Regardless of the deficiencies of the Model Rule 3.8, and the Model Rules generally, the Rules serve as a legitimate baseline to be used in States’ own ethical rules. For example, every state except for California has adopted a version of Model Rule 3.8. The unfortunate side of this statistic, however, is that very few have gone beyond its minimal standards and some have even watered-down the Rule so that substantive provisions are either omitted or substantially altered. This is a common situation amongst state versions of the Model Rules. Even more disconcerting is that generally speaking, whenever amendments to the Model Rules are promulgated by the ABA, the States are incredibly slow to follow suit. The failure of states to fully ratify Model Rule 3.8, as well as multiple other rules and amendments, has resulted in a hotchpot of ethics rules that lack uniformity and discourage individuals from reporting misconduct.

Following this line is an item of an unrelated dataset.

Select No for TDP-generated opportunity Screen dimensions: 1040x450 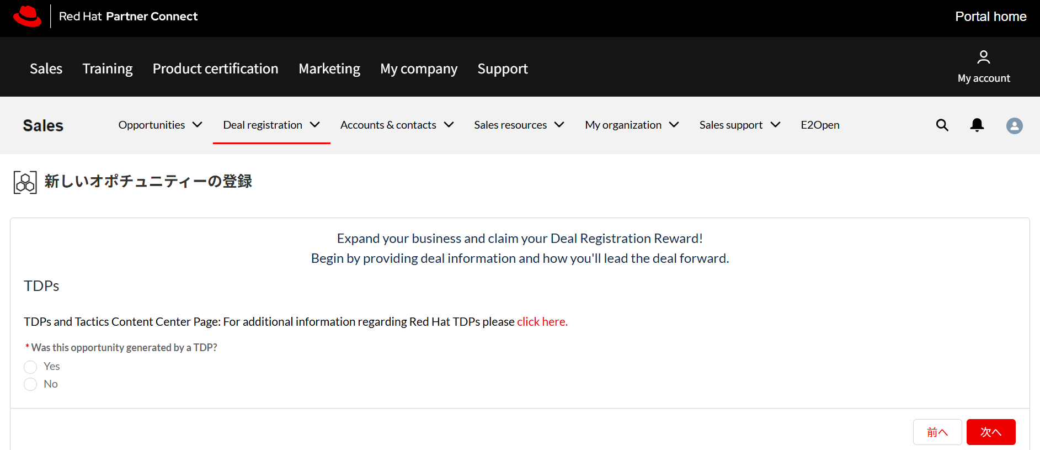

On the State level, the complaint process also discourages reporting based on how the reports are actually handled once received. Compiled data reveals that the amount of time between the filing of a complaint and the imposition of a public sanction, in some states, can take over one thousand days to come to fruition. This vast breath of time shows these complainants, individuals who have actually gathered the courage and invested the time to report misconduct, after they’ve passed all the previously mentioned hurdles both statutory and psychological, that this whole process and their complaint will hang over their head for years. This discourages the small percentage of people who actually do report misconduct, and assuredly incentivizes them to never be a part of this process again.
So, what can be done to combat this poor state of affairs? More than likely the answer is to make more substantial change at the state level. States could fully ratify the ABA Model Rules, or at least keep up with the amendments or create their personal state equivalent; they could also make the whole complaint process more accessible to laypersons. Another idea that has been promulgated in the past is an independent, random audit system at the state level to take a random sample and analyze the case. Since it is more difficult to combat the institutional dis-incentives faced by attorneys and judges to report misconduct, making the process more amenable to laypersons would be a step in the right direction. Making the process available online might be an option, as well as taking away some of the technical requirements of reporting misconduct. These options are not without their pitfalls, and could perhaps lead to an influx of superfluous claims of ethical violations. Encouraging more laypersons to be involved could in turn encourage more defense attorneys to be involved, and then the “domino-effect” will hopefully be in place.